Hasta que decidimos volver a colgarla en la pared del garaje, se convirtió en los cordones de las botas de un temible gigante. Gracias a ellos, conseguimos escapar de su guarida y descender por los acantilados del fin del mundo. Allí, en el arrecife de los dragones, se transformó en las riendas del más grande, el cual, tras lanzar una bocanada de fuego, salió volando rumbo a casa para aterrizar justo a la hora en que comenzaba su programa favorito. Y entonces, la manguera volvió a ser una triste y simple manguera.
Mañana va a llover, comenta el hombre del tiempo. Madre se levanta y comienza a sacar las cosas de la mochila. Me quedé sin excursión. Siempre pasa lo mismo: no vaya a ser que me moje o coja frío. Igual lo que teme es que me divierta. No es justo. Odio la meteorología, los telediarios, los mapas llenos de nubes. Me levanto, y voy corriendo a llorar en la alacena rodeado de botes de conserva que dicen: “Conservar en un sitio fresco y seco”.
-Mañana va a llover. -¡Anda ya! -Lo ha dicho el hombre del tiempo. -Pero si teníamos el fin de semana libre. ¿No habíamos quedado que iba a hacer sol? -Pues al parecer entra una borrasca desde el atlántico. -Borrascas, borrascas... Cuándo nos van a dar un respiro. Llevamos todo el invierno sin parar, no hay derecho. -Ya te digo. El caso es que hay que cargarse otra vez de agua. -Y luego dirán que es fácil ser nube.
El futuro, prisionero de su esfera, decidió vengarse de la adivina augurándole una horrible muerte al salir del pequeño cubículo donde se encontraba. Desde entonces, ambos comparten celda.

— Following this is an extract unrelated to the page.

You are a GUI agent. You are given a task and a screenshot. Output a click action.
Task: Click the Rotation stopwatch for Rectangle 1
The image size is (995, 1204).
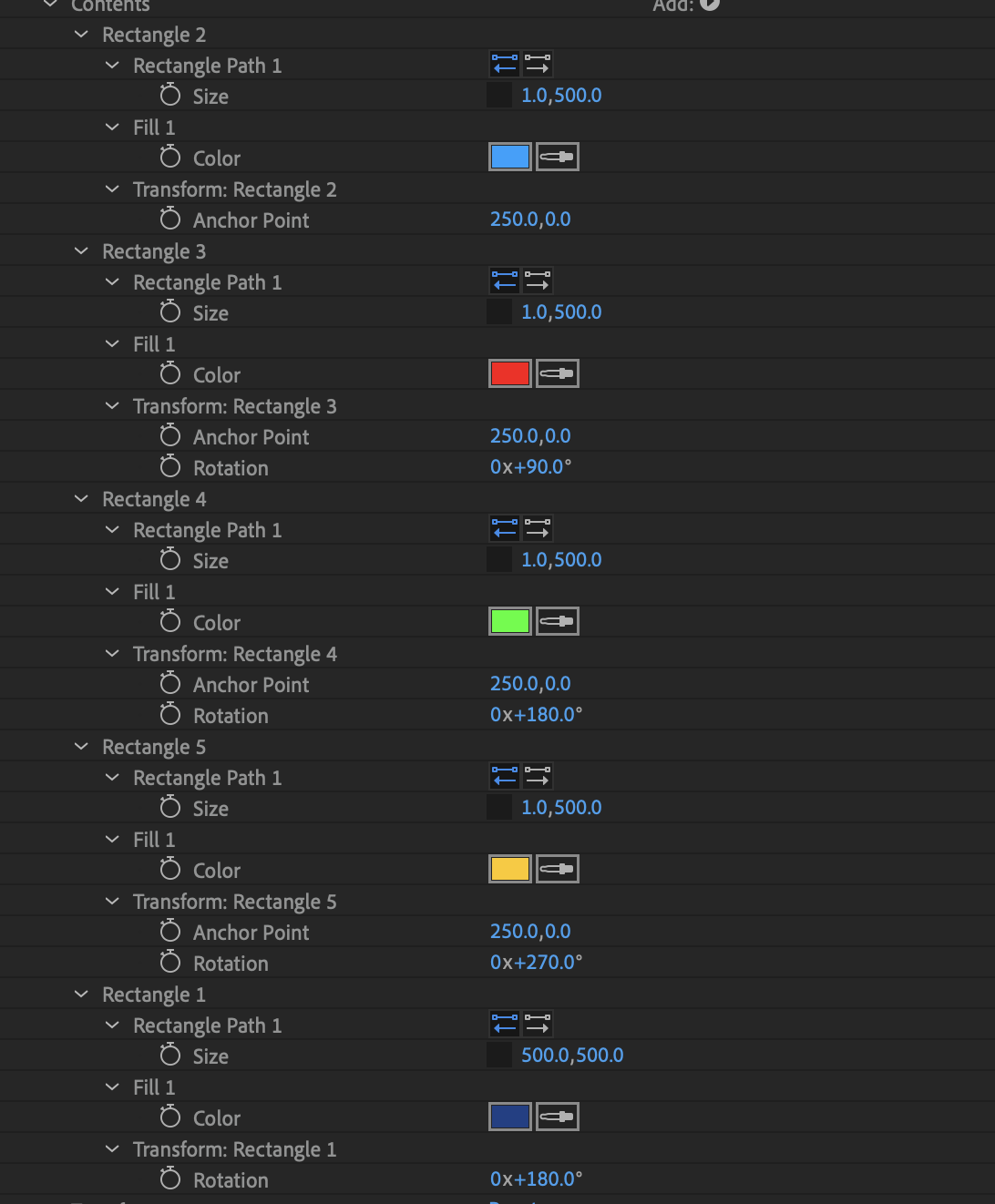169,1179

Franz Bichsel, mentor de Köhler en sus primeros ensayos con primates, realizó estudios en paralelo cuyos resultados nunca llegaron a publicarse. Para sus experimentos sobre la capacidad de aprendizaje y de resolución de problemas, enfrentó a diversas especies de grandes simios a jeroglíficos ordenados en grados ascendentes de dificultad. La Universidad de Frankfurt canceló el proyecto cuando sólo contaba con un año. Un error metodológico había echado por tierra toda la investigación. Al parecer, algunos problemas estaban mal planteados y obtenían, repetidamente, la misma respuesta fallida por parte de todos y cada uno de los antropoides. Bichsel se negó rotundamente a modificar dichas pruebas, alegando que era necesario un análisis más exhaustivo de las mismas para establecer conclusiones. Finalmente el departamento de Neurofisiología Comparada cerró su laboratorio. Franz no volvió a trabajar y pasó el resto de su vida sumido en sus pensamientos. Años después, justo antes de morir, cogió a su mujer de la mano y dijo: “¿Y si ellos estaban en lo cierto?” Todos los allí presentes lo interpretaron como su retractación pero, de nuevo, se equivocaron.
Toda su existencia la había dedicado a robarle tiempo al tiempo, a detenerlo con sus manos y modelar un instante. En eso consistía su técnica, en captar la belleza de la vida que contiene una fracción de segundo, y mantenerla durante toda la eternidad. Fue así como se rompió el mecanismo de su reloj. Año tras año, el tiempo le fue quedando cada vez más grande, hasta convertirse en una frazada incómoda que le impedía moverse sin tropezar con los pliegues de días redundantes.
Una tarde, sentado frente a su mesa de trabajo, abrió el estuche de disección como había hecho en tantas otras ocasiones. Había decidido ceñirse el tiempo como una segunda piel. Ni siquiera vaciló antes de coger el escalpelo. Aunque sus manos ya no conservaban la destreza de su juventud, el pulso seguía igual de firme. Lo más delicado era saber dónde realizar la incisión. Comenzó limpiando las horas de espera inútil y aplicó pequeños cortes en distintos espacios. A pesar de que habían ido aumentando con la edad aún no era suficiente. Eliminó, entonces, los momentos de sueño que habían transformado la noche en un insomnio de negrura y silencio. Y, finalmente, acabó rasgando con las uñas días enteros de soledad. Luego utilizó las lágrimas de todas las pérdidas, de todos los miedos, de todas las heridas, para salar la pieza y humedecer los bordes. Una vez seca y preparada, enhebró la aguja y dio la primera puntada a la altura de la muñeca. Fue un trabajo complejo ya que, por primera vez, necesitó hacer hemostasia para que no se llenase todo de sangre.
Al terminar, se colocó delante del espejo comprobando el resultado. Apenas pudo tomar la última bocanada de aire y, con una mueca en los labios, reconocer su mortaja.